Shortly thereafter, Summers began performing in Macon's first gay bar, the We Three Lounge, followed by shows at Landmark, (where she did the infamous candle wax shows to Mother's Finest's "Baby Love"), as well as the Pegasus.

In 1980, she moved to Atlanta and studied with Paul Jenkins at Morris Brown, completing college-level courses in her forte - Fashion Design - and performing in the big city clubs. Countless titles were bestowed on Summers as her talents came to be publicly recognized by those outside of her hometown. In the late 1980s, she won her first pageant, Miss South Georgia, in Albany at Club Flirters. She also won contests in Macon, Savannah, Augusta, in Daytona Beach, FL, and in Knoxville and Chattanooga, TN.

The spiral of fame, however, led to Summers' attempt "to be like the big girls." The grueling show schedules took a toll on her and she found herself tempted by the negative influences of the fast-paced nightlife. "People don't realize how hard this work is... there are nights when I really don't want to perform. It became increasingly hard for me to psych myself up to get out there," she said. Peer pressure eventually led to her lowest point - she was living in Atlanta doing shows while hooked on cocaine and crack.

After battling her addiction for months and continually falling back on her habit, a long time friend pleaded with her, "Stop doing whatever you're doing, Tan." With tears welling, she said, "I felt at that time that I had to do things to be like the other performers... things that I didn't feel comfortable doing... part of that included doing drugs." The habit affected her decision making, her performances, and her friendships.

"I wasn't myself... I was violent, mean to my friends, and I lost a lot of people close to me because of it." She finally removed herself from the scene after a drug incident led to her incarceration.

Raised by a Methodist father and a Baptist mother, religion has always kept Summers grounded even through troublesome times. "It was God that helped me through the bad in order to make me stronger," she said. "I've been clean for five years now," she said, smiling. As a seasoned performer, her self-imposed task is to help young performers just starting out. "I work very hard to try to keep them out of drugs," she said.

Determined to turn her life back around to the positive, she made a personal decision to never do drugs again and she's made good on her promise.

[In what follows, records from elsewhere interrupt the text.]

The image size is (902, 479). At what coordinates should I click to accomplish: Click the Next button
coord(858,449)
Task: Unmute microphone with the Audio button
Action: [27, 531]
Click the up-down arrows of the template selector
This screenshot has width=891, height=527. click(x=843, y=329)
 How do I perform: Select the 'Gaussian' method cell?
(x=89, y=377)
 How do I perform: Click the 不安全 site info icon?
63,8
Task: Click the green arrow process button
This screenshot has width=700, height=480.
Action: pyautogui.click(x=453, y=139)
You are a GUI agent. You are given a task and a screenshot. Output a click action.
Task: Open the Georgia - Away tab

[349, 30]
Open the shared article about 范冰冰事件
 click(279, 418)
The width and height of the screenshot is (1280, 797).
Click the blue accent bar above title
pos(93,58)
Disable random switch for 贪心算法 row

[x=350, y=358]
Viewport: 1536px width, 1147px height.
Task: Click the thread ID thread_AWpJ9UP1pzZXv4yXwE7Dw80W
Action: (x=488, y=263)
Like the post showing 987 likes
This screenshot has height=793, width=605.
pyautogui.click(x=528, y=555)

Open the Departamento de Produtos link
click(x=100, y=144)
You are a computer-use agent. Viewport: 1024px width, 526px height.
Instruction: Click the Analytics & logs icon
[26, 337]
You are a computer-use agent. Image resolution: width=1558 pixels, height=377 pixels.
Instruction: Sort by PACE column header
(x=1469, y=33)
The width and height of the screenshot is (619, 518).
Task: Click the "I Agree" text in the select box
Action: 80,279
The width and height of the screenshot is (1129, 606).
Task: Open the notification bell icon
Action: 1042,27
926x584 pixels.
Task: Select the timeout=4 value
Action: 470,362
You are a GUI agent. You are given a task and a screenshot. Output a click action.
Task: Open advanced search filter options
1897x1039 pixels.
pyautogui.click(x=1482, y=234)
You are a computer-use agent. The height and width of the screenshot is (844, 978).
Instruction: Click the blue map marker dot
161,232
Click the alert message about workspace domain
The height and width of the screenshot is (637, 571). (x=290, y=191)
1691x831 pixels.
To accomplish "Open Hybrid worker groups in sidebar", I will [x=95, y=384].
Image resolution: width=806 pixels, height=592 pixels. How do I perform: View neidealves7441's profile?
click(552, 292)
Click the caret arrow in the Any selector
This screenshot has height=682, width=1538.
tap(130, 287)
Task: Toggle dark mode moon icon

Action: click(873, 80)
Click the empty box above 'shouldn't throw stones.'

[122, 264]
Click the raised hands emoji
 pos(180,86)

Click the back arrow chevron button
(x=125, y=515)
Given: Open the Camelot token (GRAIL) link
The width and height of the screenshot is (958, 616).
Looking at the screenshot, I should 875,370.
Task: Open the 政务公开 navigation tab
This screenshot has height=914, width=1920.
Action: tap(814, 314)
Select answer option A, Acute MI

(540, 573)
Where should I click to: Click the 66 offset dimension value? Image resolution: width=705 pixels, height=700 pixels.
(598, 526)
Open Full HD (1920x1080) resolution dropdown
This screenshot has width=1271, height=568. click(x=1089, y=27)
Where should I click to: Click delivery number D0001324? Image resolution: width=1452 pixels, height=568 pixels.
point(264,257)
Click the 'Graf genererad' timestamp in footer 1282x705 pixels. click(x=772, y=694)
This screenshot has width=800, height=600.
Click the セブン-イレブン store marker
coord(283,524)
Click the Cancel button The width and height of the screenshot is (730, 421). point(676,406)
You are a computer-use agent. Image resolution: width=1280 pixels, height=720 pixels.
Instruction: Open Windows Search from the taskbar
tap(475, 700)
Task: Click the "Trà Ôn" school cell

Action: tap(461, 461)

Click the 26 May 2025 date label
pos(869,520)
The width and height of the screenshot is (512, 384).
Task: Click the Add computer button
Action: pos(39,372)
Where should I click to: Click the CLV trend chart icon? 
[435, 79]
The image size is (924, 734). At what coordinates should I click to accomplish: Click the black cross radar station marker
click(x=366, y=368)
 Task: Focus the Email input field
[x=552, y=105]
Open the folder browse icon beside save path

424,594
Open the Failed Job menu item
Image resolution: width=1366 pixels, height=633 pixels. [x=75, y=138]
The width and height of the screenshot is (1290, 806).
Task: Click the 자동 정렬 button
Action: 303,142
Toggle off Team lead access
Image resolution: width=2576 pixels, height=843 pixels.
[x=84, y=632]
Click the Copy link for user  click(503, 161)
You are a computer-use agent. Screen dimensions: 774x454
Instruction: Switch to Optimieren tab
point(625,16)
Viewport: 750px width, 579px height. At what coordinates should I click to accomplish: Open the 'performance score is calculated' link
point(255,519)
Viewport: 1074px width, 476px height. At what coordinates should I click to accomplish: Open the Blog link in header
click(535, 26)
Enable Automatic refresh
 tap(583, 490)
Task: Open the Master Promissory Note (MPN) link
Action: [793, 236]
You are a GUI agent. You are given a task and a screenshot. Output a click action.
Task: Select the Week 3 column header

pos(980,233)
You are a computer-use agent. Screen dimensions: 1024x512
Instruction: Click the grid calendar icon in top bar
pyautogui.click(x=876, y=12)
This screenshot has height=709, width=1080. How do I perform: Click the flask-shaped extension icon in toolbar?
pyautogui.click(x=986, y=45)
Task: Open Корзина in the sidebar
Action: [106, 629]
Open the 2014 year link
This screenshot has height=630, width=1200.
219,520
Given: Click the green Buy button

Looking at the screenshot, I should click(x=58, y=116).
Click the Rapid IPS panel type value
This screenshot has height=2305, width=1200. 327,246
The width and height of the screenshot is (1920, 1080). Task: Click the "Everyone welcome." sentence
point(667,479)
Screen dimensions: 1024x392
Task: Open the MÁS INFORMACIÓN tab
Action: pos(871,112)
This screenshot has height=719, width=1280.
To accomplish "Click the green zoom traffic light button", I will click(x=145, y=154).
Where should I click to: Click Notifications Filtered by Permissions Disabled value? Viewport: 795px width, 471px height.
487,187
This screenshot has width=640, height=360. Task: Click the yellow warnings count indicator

Her work reflects this achievement. Summers faces each day with renewed hope. She chooses to perform to songs that have a message or mean something to her personally. Her favorites are "Proud Mary" by Tina Turner and Patti LaBelle's "You Are My Friend." Her stunning, handmade costumes continue to be flattering and fashionable. And, she's rarely seen without a smile!

Summers loves animals. "I've always loved animals," she giggles, "as a child I used to catch toady-frogs, lizards, and snakes... then I'd throw them at my older sister!" Now, she feeds all the stray cats and kittens who come to visit her home. "Precious," a fat white and black cat, is her favorite.

Also known as Ray Grissett, she is the male choir leader in a local Baptist church where her mother also worships. She performs at nearly every AIDS benefit in Middle and Southern Georgia. "I made a promise to a friend who suffered and died of AIDS to be supportive of the gay community," she said.

When asked how she reacts to people who don't understand her decision to be a female impersonator, Summers said, "I'm going to be who I am... I tell them 'I may have to help you someday.' " There's a reason why Tangerine Summers is best known as "Macon's own Tina Turner" - she's a courageous survivor with all of the vitality, strength, and pride of her famous hero.

The strength and the courage Tangerine uses every day to live happily in Macon, for most of her life, are two of many reasons Macon Pride is honored and humbled to present the Courage 2 B Fabulous award to this legendary lady.